[Records for locating described items]
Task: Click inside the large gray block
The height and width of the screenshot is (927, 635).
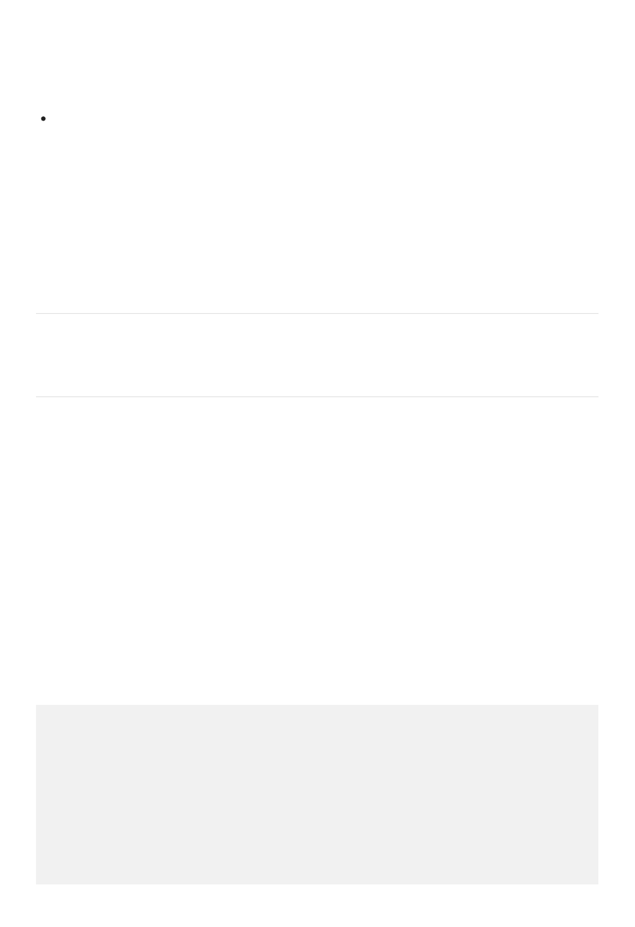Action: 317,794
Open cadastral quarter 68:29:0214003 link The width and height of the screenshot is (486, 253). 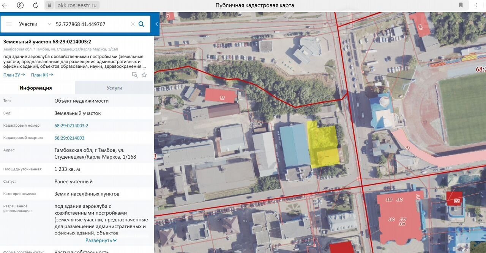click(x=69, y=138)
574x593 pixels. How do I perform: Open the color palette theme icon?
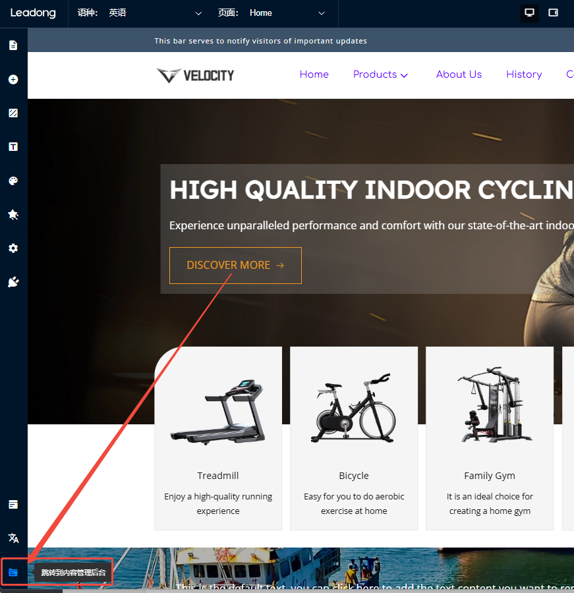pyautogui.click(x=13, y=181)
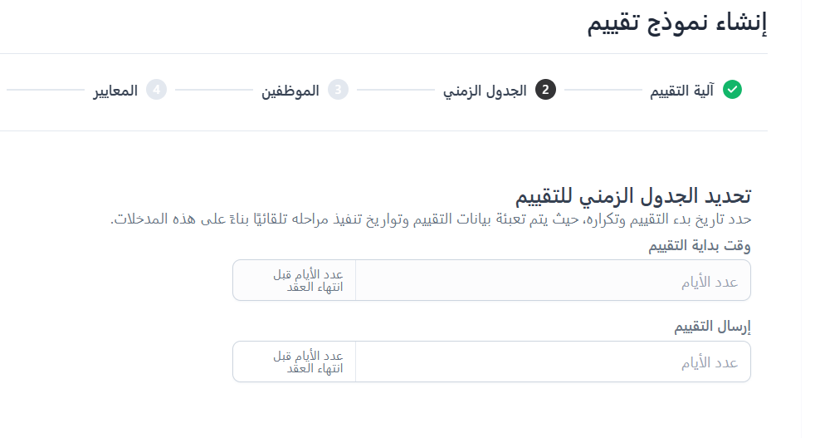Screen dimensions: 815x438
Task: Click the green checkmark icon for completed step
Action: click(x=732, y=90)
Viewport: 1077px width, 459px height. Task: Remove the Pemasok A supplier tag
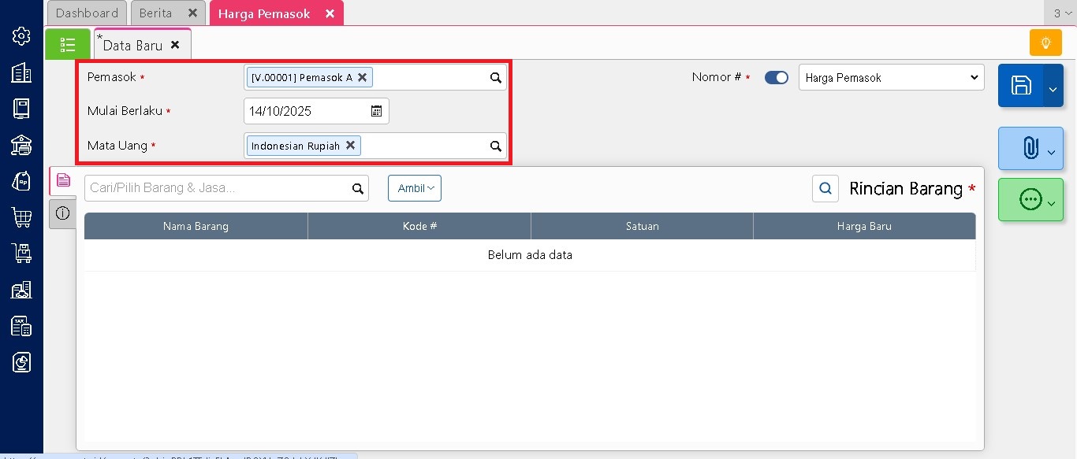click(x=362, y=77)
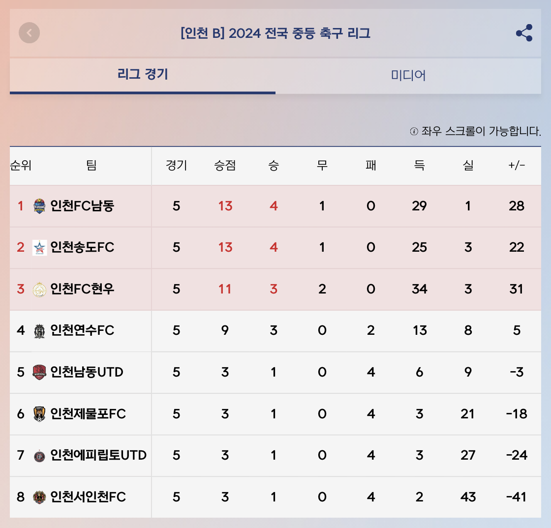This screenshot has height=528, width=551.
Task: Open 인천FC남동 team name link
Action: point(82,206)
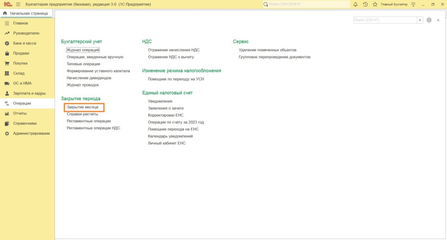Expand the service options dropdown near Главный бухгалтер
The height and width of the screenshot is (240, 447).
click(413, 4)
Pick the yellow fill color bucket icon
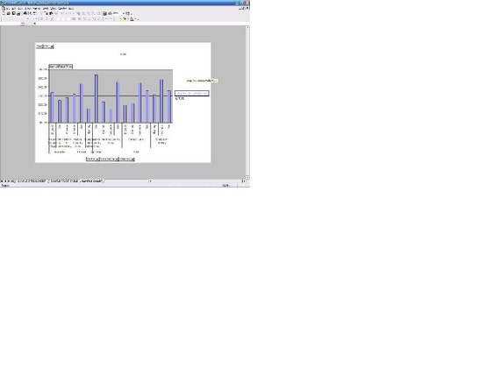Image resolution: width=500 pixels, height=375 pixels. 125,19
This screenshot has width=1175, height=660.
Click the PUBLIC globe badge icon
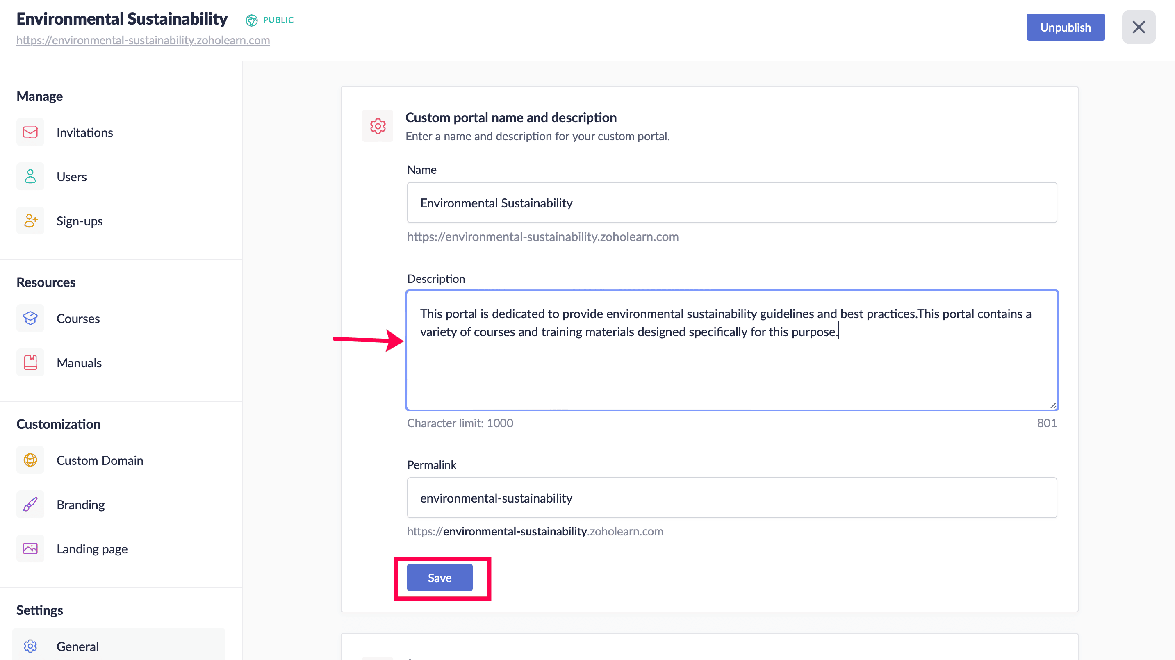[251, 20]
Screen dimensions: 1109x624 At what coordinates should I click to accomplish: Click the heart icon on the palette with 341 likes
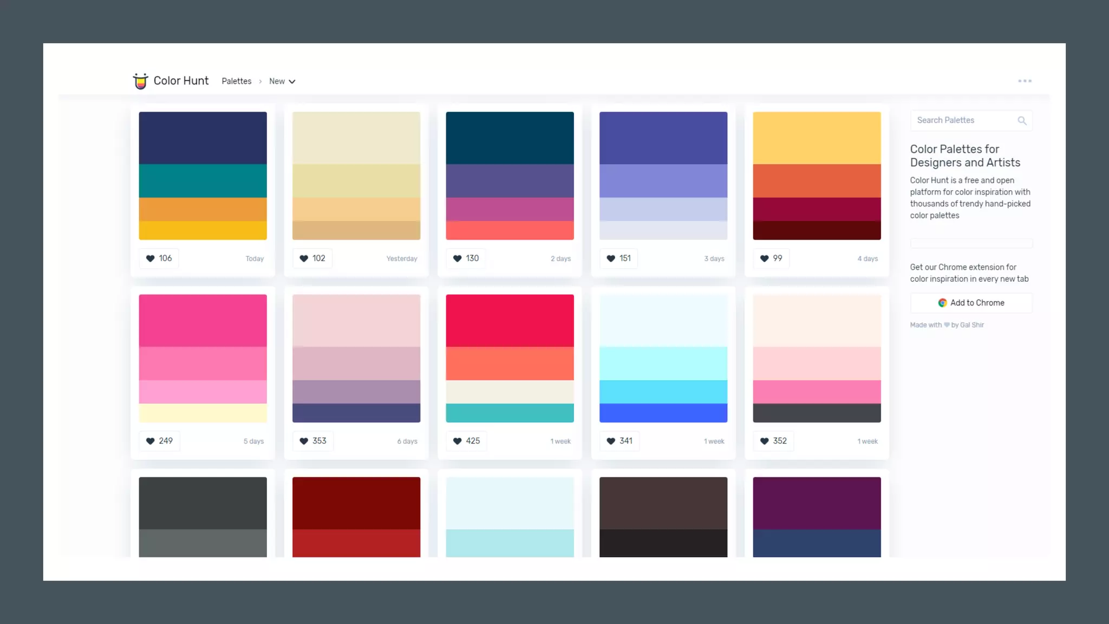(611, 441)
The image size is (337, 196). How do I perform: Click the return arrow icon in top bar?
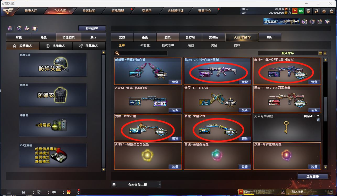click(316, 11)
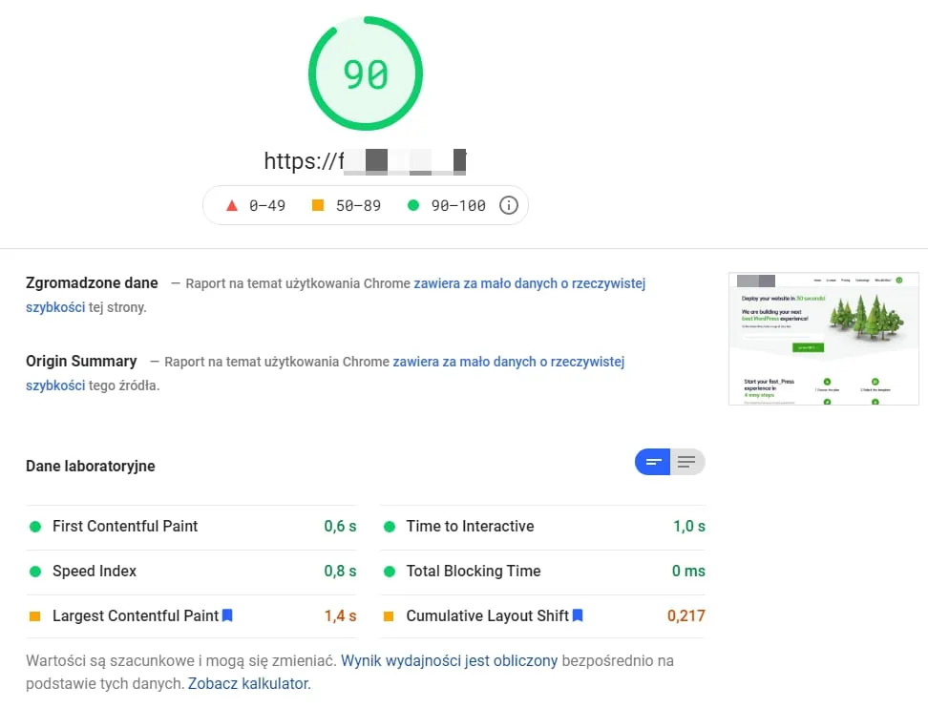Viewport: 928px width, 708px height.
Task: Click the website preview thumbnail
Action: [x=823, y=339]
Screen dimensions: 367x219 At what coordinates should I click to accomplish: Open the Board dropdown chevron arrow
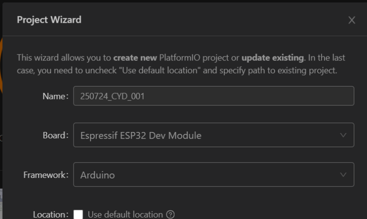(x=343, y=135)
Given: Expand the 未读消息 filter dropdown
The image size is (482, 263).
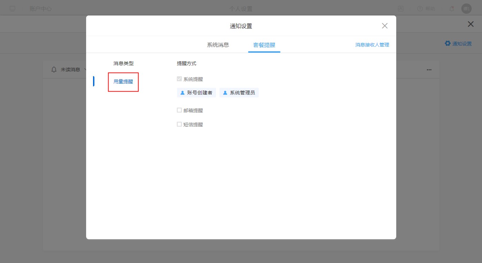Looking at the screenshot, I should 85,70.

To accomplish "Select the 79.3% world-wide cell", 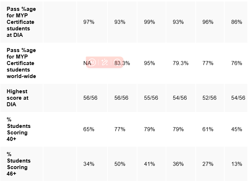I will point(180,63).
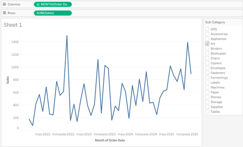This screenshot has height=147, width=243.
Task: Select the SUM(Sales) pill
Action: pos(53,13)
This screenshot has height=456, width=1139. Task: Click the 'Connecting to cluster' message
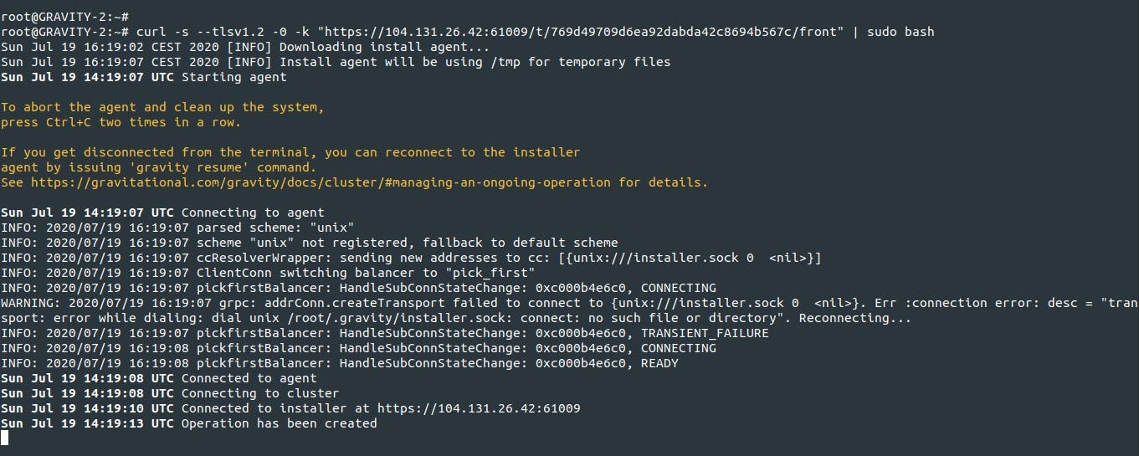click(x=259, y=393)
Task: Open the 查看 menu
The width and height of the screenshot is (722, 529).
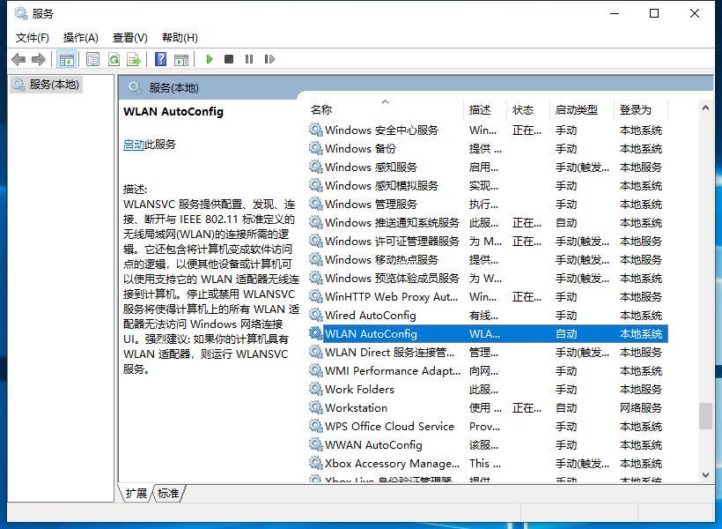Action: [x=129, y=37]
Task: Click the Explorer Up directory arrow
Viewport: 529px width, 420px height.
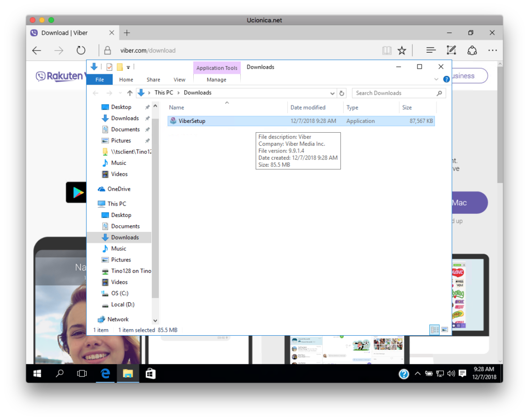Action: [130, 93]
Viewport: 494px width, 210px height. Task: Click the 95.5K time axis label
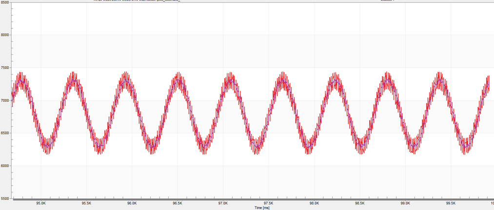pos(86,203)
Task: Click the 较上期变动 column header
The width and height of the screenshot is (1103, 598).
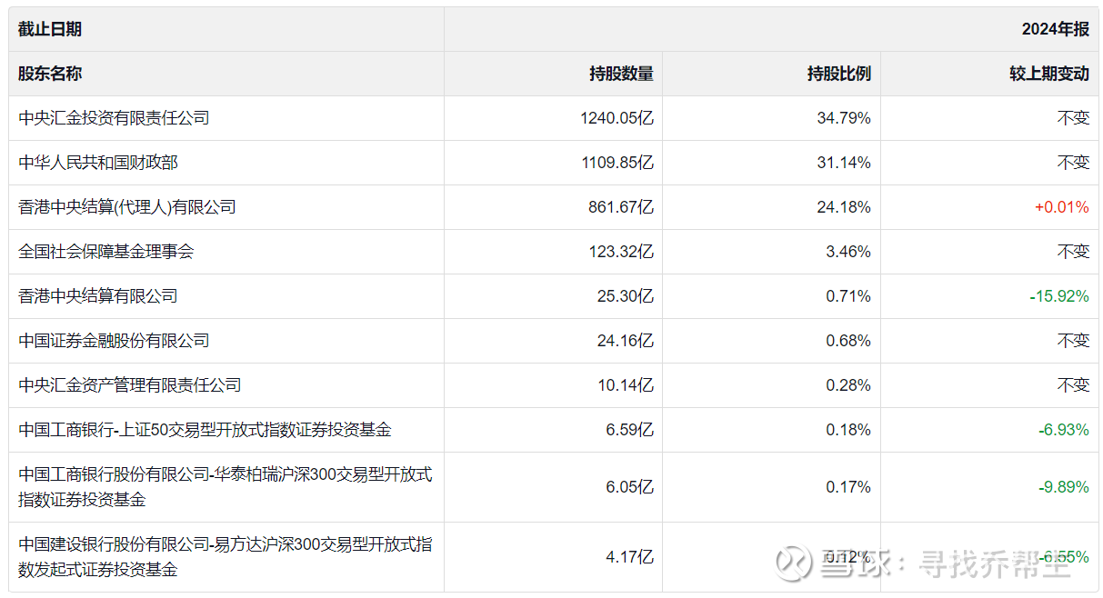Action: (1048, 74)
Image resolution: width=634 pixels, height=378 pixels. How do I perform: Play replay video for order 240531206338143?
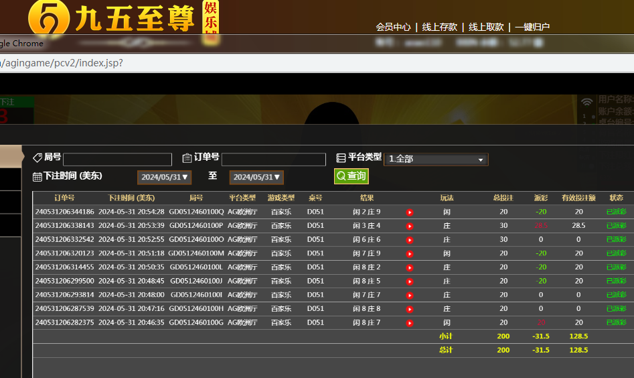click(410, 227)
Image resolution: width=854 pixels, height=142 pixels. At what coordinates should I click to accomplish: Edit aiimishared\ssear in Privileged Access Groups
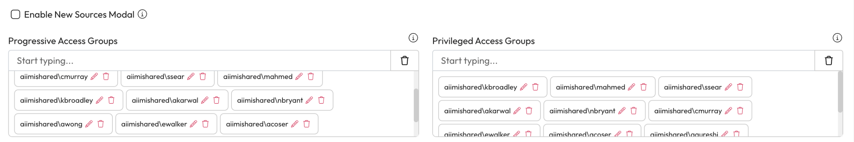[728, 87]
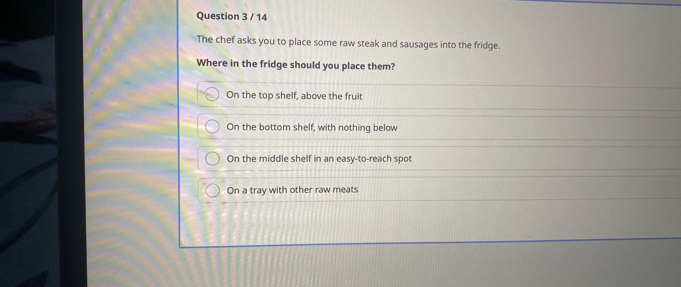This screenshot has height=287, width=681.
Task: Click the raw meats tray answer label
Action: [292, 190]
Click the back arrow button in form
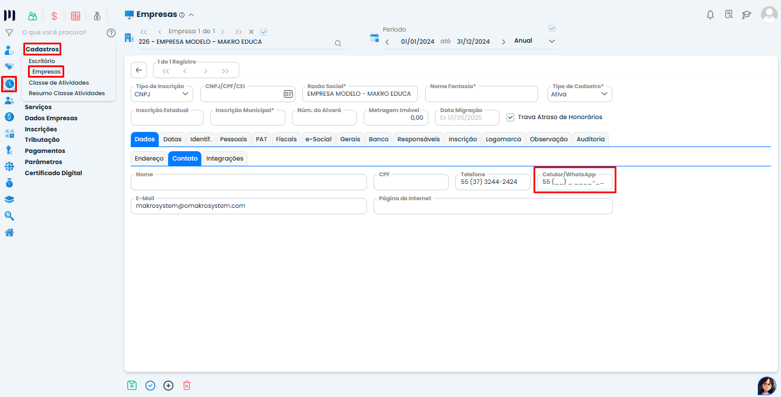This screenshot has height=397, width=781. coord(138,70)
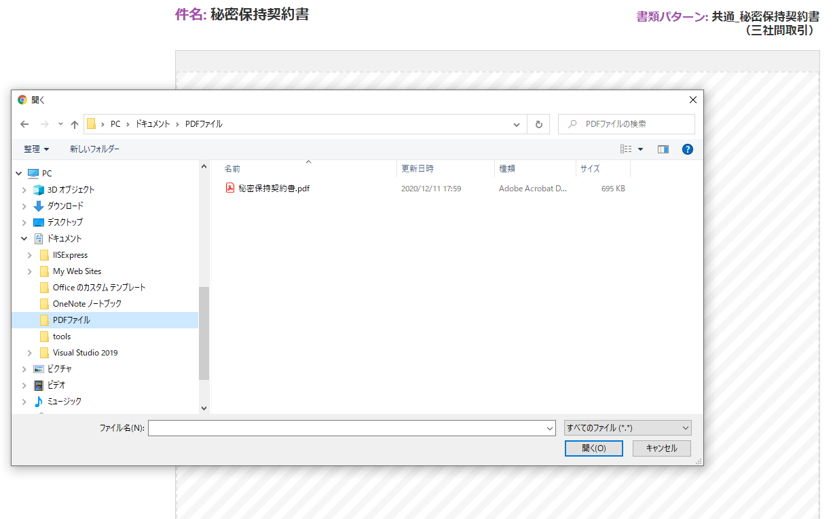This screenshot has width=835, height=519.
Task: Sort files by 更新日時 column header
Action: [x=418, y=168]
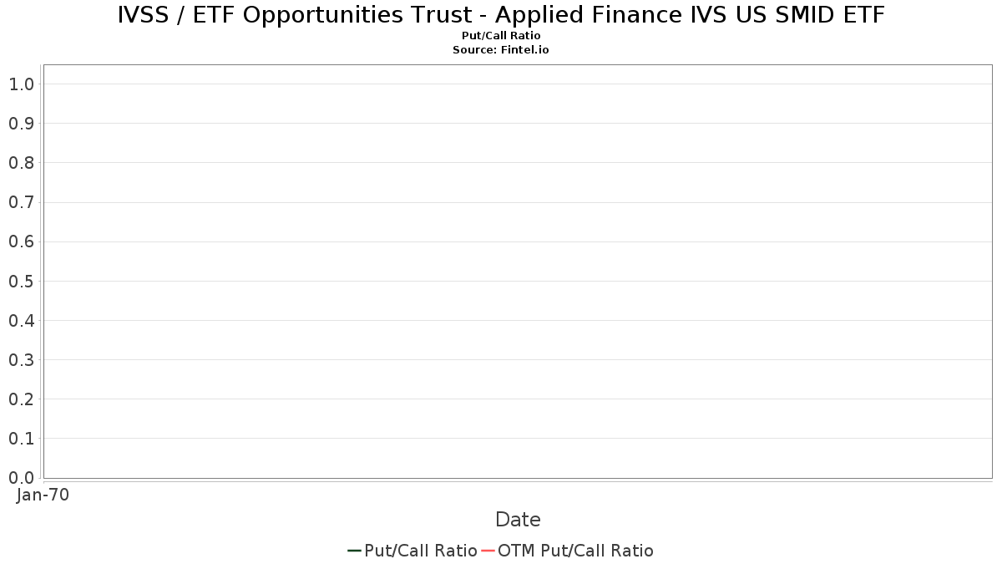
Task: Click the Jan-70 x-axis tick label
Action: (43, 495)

Direction: Convert the material into a numbered list, beginning with the line that contains "Viewport: 494px width, 210px" and continuing through the line that contains "Action: (1048, 74)", both included. Skip blank lines, and leave the pictures out of your answer.

Problem solution:
1. Viewport: 494px width, 210px height. Task: Click the 95.5K time axis label
2. pos(86,203)
3. Task: Click the 较上期变动 column header
4. The width and height of the screenshot is (1103, 598).
5. Action: (1048, 74)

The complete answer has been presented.